Though in some cases, dispute falls within General Law, the second aspect for noncondoning the delay is actual delay in number of days, which is more than 1000 days in 5 cases. Unless there is a similar situation i.e. unless the case in hand falls within a special enactment or - there is inordinate delay beyond couple of years, none of such judgment confirms that delay cannot be condoned even if sufficient cause is shown. 11. Whereas atleast decision in O.P. Kathpalia Vs. Lakhmir Singh (Dead) & Ors. (supra) is by the three Judges bench of the Apex Court wherein delay of more than 6 years was condoned observing that otherwise it would result into miscarriage of justice. Therefore, when there is a judgment by the bench of three Judges of the Apex Court that to avoid miscarriage of justice, delay of even 6 years can be condoned and when the judgments referred and cited herein are yet not overruled or distinguished in any of the later judgment by the Bench of three Judges, only because the Apex Court has not condoned the delay in some of the cited cases, it cannot be said that delay cannot be condoned in all cases after such judgments even if there is sufficient cause to condone the delay.

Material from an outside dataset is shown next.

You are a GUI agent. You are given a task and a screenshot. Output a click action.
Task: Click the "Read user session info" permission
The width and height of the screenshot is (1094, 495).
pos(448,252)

Thus, in general, if there is sufficient reason to condone the delay, irrespective of the cited cases, delay can be condoned. 12. Therefore, the judgment in the case of Maniben (Supra) alone cannot be taken into consideration while deciding such application to condone the delay but even in such judgment, it is specifically emphasized that expression "Sufficient Cause" should be construed liberally on facts without any hard and fast rule. 13. In view of what is emerging from the record and the application, it can certainly be said that there is sufficient cause for not filing the Revision Petition in time. 14. In view of above facts and circumstances, application is allowed as prayed for. Thereby, delay in filing Revision is condoned. Rule is made absolute to that extent only. Application allowed.